I agree with everything else you said, but the way I see it - when a paradigm
cornerstone itself starts getting in the way of code organization, then that's
a clear sign that paradigm itself is 'wrong', or more precisely, wrong when
applied to this set of problems.

Oooooooh, look at that, I understand now what you meant :-D

Regarding your second paragraph - this is, looking from efficiency standpoint,
the best approach. Additional gain is in access control: it becomes flat (ie.
module-controlled), rather than having a class hierarchy in between, and then
using messy constructs such as interfaces/mixins to achieve both code and type
inheritance. Raise hands if you ever ended up in situation where you have to
convert from one type to another, while the actual _data_ they carry are
precisely the same. Raise hands if you ever had to pollute an interface or a
parent class with extra data, because a subclass somewhere contains exact data
needed at the other part of the chain.

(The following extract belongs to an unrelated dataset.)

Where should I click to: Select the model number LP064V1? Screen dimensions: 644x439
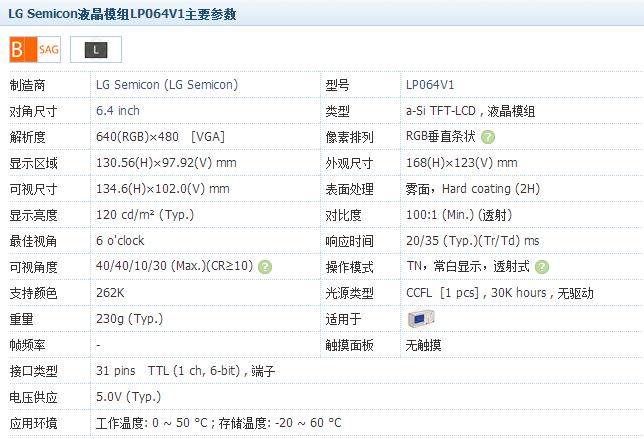(430, 85)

This is friction - and it works against
the developer/team. The larger the software, the worse it gets; it doesn't
have to be that way.

Anyways, regarding last two points - yes, I'm very familiar with parametric
polymorphism (it is a sole reason I use C++ for work, over C), and I have than
half a decade of Haskell experience behind me. Trying to shift into Rust
lately - its easier to find jobs.